* WHAT IS NEEDED: Only one portion of the data is to be written out: from the line bearing "Given: Click the refresh icon in the top bar" through the line bearing "Screen dimensions: 1000x750". Write it exactly as it appears.

Saved data entries
┌──
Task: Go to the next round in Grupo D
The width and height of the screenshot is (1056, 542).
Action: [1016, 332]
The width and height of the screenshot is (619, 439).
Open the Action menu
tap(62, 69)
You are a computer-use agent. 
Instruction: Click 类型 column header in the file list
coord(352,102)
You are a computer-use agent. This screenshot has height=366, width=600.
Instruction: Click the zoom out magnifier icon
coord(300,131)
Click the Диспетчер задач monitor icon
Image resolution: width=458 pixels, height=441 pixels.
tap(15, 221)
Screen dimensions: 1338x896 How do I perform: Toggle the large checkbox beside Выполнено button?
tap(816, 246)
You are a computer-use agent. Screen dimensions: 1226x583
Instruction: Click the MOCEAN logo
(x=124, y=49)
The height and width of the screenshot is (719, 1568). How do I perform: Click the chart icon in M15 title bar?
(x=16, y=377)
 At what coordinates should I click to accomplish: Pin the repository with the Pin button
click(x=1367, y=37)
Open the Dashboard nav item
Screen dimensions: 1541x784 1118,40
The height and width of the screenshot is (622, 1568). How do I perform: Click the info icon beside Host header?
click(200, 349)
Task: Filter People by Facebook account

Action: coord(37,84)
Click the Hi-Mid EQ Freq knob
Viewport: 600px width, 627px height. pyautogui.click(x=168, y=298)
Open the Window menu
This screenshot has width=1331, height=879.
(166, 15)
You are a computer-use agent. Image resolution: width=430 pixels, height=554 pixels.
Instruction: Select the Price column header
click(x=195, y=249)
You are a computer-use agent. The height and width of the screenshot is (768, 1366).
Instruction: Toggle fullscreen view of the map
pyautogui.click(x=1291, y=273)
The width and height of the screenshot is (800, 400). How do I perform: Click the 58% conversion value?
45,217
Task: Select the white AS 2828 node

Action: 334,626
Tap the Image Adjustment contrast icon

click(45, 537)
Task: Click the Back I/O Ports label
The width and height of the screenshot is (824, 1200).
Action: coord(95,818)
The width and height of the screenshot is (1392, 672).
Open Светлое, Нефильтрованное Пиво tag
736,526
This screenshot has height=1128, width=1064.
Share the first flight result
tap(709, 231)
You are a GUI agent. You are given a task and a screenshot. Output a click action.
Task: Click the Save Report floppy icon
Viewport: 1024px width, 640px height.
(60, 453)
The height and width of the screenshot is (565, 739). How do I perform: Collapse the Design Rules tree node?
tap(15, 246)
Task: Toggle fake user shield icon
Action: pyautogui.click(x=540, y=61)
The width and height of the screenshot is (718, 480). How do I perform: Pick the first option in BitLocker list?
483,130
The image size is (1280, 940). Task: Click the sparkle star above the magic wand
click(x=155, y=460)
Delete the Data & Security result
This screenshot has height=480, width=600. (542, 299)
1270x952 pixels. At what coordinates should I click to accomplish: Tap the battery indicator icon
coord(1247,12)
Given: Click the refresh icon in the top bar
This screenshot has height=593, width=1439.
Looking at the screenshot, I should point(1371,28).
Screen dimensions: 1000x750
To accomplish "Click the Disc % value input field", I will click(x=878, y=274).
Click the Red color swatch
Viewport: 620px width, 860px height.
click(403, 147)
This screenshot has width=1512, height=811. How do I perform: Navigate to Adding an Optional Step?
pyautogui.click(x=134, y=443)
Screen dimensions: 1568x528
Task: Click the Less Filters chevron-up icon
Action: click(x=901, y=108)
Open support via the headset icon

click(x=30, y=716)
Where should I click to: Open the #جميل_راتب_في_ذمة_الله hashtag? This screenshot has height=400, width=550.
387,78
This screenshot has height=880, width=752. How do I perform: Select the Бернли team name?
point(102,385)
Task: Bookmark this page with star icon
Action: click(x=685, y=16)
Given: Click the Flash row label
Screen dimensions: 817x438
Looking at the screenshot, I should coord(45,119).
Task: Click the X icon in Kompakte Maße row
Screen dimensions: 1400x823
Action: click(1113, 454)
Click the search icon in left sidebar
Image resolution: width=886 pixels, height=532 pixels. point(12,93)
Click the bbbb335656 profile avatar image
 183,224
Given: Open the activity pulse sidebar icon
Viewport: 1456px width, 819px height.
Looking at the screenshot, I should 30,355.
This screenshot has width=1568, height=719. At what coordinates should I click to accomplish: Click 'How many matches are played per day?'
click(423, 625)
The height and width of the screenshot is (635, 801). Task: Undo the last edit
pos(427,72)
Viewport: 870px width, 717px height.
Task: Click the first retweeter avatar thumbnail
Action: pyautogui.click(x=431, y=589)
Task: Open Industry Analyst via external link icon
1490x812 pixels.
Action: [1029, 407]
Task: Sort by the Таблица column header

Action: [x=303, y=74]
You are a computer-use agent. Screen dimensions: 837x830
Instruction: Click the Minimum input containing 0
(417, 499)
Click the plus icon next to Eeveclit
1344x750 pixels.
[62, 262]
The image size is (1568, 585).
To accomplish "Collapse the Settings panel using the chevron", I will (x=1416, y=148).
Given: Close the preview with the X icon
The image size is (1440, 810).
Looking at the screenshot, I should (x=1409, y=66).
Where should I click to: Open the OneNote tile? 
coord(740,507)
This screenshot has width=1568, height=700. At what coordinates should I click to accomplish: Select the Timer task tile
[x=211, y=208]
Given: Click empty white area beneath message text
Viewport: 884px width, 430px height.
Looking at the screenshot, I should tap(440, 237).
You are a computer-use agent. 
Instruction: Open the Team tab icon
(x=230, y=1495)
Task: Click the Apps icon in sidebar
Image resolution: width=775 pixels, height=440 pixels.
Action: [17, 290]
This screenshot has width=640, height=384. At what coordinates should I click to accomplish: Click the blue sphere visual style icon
└──
* TASK OUTPUT:
Given: Click the refresh icon in the top bar
This screenshot has height=593, width=1439.
Looking at the screenshot, I should point(1371,28).
Screen dimensions: 1000x750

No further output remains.